'This Week' Full Transcript: Dec. 6, 2009

NOONAN: Oh, he did, but -- but the -- look, I think the key number here is nine. It's not 30,000 troops. It's not July 2011. It's nine. That's the number of years we have been in Afghanistan. That is enough time for the American people to essentially decide how they're viewing it.

I think they will probably give more time to the president after his decision, but I also think it is up to the people to decide -- and we'll see how they're deciding month by month in the polls -- how they feel about this war. No president certainly nine years in can execute and lead a war if the people are not with him. He's not only in trouble with his base; I think he -- he has an uphill climb convincing...

(CROSSTALK)

NOONAN: ... people after nine years this is still good, it's viable, we've got a new plan here, it can work.

STEPHANOPOULOS: So at best, he's bought himself a little bit of time. The clock is ticking to, at best, again, 2011. But we have no clarity -- and talking about Secretary Gates and Clinton -- about what happens in July 2011.

WILL: Not much, because the situation -- the president did -- with a little bit of rhetoric -- leave wiggle room, and he will wiggle. That is, the conditions on the ground are not going to be dramatically different then than they are now. Therefore, his hope of beginning withdrawal 12, 13 months, 14 months before the next presidential election is probably going to go a-glimmering (ph).

HAASS: That's exactly right. And the answer is, none of us knows how this is going to work out. My -- my hunch is that, after 18 months, it's not going to be a transformed situation.

But I keep coming back (inaudible) George. The president really has to answer not simply the question of "Will it work?" but "Is it worth it?" And I simply don't think they've made the case either that Afghanistan is central to the global effort against terrorism, when honestly it's not. This is not 1991 or this is not, rather, 2001, right after 9/11. Afghanistan is not the home or the sanctuary for -- for Al Qaida, nor is Afghanistan central to Pakistan, which is what really matters. It's...

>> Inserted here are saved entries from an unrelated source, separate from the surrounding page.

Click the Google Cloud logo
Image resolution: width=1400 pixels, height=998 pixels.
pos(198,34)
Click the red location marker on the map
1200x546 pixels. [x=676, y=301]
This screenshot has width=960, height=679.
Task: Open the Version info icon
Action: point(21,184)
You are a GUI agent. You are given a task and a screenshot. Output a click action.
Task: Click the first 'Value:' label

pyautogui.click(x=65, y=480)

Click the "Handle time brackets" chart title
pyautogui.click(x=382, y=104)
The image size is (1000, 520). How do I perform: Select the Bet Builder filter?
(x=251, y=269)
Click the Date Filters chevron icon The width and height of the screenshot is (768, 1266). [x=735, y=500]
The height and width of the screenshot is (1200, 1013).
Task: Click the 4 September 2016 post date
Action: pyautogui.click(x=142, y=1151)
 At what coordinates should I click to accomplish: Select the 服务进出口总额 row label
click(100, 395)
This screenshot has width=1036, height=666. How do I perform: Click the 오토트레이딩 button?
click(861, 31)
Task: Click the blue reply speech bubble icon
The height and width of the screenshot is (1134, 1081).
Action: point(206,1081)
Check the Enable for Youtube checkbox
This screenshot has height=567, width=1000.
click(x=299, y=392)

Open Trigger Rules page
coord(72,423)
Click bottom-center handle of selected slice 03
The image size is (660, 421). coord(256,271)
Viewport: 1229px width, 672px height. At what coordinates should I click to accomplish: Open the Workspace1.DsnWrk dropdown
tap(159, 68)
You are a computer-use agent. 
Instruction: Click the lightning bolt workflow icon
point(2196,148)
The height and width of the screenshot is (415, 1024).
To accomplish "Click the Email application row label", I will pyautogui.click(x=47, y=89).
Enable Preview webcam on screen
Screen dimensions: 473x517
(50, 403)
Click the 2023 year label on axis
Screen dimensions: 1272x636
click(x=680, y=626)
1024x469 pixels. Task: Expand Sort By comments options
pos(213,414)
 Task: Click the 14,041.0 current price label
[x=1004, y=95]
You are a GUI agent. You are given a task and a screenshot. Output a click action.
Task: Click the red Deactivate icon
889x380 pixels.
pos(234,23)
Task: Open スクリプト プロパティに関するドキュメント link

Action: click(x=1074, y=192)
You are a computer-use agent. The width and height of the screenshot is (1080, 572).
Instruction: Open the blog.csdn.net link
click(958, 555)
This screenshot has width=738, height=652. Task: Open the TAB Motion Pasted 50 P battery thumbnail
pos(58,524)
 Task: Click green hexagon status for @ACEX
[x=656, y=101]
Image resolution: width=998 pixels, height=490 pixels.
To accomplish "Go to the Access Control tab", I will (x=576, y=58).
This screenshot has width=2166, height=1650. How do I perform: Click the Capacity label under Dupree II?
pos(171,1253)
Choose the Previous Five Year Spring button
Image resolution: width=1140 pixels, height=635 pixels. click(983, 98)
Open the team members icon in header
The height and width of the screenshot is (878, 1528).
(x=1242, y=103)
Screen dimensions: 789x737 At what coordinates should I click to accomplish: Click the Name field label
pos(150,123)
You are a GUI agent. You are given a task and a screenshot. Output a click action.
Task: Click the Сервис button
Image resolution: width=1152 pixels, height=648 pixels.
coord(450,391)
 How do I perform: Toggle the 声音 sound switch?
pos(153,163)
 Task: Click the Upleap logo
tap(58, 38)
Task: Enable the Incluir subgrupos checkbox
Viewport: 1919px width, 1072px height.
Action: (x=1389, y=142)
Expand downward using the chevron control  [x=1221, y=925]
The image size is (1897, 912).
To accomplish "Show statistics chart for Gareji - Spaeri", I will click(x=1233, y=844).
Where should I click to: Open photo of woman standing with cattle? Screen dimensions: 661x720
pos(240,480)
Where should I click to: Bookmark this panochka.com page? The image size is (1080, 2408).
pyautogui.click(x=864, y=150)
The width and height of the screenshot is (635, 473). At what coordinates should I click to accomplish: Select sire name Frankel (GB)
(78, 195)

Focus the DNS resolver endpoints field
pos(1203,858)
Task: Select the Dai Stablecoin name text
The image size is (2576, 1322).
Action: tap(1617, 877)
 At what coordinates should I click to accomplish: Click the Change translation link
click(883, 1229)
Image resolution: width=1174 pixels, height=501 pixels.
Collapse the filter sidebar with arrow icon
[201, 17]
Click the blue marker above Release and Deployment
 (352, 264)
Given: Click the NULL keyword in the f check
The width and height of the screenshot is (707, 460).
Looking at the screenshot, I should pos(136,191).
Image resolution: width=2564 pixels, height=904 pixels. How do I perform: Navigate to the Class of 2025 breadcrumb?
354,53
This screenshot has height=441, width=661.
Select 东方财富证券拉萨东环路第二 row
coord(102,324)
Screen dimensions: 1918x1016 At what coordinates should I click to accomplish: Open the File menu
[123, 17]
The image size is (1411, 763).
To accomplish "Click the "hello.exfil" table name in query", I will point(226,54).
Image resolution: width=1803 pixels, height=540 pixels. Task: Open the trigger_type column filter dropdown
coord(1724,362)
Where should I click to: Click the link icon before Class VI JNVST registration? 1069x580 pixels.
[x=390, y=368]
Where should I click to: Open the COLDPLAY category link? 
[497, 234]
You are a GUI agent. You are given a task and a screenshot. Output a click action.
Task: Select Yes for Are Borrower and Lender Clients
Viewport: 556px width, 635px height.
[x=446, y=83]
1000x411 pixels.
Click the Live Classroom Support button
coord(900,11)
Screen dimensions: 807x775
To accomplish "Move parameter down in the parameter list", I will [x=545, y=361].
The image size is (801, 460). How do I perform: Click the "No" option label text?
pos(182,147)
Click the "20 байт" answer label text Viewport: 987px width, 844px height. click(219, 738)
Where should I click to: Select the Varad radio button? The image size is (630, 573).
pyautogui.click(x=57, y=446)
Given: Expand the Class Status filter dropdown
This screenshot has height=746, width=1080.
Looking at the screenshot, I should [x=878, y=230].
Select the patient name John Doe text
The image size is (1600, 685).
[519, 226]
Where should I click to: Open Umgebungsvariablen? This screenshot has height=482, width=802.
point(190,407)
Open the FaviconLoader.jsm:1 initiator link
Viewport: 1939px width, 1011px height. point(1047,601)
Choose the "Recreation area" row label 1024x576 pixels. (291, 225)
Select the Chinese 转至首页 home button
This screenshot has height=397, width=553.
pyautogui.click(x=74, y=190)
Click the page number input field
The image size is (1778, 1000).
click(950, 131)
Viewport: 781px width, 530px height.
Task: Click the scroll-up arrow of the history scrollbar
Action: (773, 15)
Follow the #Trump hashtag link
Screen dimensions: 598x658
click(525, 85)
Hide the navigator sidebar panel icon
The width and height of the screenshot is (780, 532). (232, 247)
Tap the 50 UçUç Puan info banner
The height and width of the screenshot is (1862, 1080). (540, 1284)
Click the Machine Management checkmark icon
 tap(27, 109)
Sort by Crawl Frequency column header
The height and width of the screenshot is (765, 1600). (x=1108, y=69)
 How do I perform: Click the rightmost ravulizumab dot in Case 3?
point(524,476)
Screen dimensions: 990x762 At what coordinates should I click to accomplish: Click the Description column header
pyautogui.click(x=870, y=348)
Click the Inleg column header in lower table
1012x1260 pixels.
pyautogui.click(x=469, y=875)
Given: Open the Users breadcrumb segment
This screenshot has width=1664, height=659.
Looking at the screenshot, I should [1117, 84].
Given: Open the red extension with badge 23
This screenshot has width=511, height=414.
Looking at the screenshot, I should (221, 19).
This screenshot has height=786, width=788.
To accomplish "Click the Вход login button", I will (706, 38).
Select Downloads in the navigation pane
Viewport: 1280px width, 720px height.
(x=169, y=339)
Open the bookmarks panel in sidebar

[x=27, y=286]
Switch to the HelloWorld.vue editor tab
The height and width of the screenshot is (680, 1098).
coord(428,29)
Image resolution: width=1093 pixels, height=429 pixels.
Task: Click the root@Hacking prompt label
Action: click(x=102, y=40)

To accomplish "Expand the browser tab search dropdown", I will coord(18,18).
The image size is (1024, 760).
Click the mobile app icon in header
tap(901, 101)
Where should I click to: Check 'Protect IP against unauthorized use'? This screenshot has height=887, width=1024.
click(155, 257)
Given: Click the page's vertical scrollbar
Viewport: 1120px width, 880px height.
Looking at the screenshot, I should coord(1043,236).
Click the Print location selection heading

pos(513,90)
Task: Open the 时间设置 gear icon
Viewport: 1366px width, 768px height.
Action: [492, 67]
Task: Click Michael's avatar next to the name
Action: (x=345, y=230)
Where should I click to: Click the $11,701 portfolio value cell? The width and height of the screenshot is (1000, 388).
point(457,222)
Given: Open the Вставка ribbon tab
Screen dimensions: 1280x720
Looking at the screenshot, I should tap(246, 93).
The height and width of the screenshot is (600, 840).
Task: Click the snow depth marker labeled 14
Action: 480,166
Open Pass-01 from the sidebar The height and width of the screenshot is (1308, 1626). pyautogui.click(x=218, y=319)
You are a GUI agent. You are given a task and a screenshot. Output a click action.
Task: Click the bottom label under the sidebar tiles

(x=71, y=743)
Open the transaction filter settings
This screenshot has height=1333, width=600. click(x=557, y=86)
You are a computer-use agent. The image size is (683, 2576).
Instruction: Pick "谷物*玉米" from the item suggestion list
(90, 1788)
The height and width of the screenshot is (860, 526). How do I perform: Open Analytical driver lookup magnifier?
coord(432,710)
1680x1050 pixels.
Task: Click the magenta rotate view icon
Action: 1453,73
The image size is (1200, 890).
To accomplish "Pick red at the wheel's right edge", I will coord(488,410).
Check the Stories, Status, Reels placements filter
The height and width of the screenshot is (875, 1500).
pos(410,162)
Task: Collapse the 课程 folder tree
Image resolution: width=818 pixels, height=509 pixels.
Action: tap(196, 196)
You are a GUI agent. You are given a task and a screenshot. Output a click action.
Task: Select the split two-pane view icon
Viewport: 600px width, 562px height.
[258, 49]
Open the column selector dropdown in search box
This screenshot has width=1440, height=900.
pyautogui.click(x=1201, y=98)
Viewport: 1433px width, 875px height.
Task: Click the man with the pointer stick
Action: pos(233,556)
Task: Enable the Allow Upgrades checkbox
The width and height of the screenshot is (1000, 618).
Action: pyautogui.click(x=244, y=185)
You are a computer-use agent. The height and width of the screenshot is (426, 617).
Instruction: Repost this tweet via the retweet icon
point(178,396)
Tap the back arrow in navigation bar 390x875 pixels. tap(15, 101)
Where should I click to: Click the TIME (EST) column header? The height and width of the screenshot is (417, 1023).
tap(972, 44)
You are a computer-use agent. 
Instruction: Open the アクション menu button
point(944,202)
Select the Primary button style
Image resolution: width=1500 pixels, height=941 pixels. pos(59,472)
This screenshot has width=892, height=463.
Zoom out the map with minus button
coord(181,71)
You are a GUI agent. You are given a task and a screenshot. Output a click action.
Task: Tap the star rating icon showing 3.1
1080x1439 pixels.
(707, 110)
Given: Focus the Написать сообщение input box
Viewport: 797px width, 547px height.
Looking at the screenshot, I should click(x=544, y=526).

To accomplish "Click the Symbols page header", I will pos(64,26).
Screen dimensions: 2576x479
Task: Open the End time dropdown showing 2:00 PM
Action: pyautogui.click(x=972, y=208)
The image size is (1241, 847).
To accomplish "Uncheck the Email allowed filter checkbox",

STEPHANOPOULOS: Because that's the key point, though, I mean, because as you -- you saw a fundamental difference there between Secretary Gates on the one hand and Senator Feingold on the other. Does putting more troops in Afghanistan make the situation more secure in Pakistan or less?

HAASS: It makes it worse in the sense that you're pushing a lot of bad guys across the border. The biggest question is, regardless of whatever we do in Afghanistan, will the Pakistani government show the mettle and show the seriousness about cracking down on what has essentially become an internal threat to their own long-term survival? Up to now, they've not, and the answer is obviously...

(CROSSTALK)

STEPHANOPOULOS: ... let me put the counter (inaudible) and let me put it, the question, to you this way. If they see us leave Afghanistan, wouldn't the Pakistanis say, "We're next. They're going to abandon us again"?

VANDEN HEUVEL: No, I think it's much more complicated, and our occupation of Afghanistan is going to deepen divisions in Pakistan and destabilize an already fragile civilian government.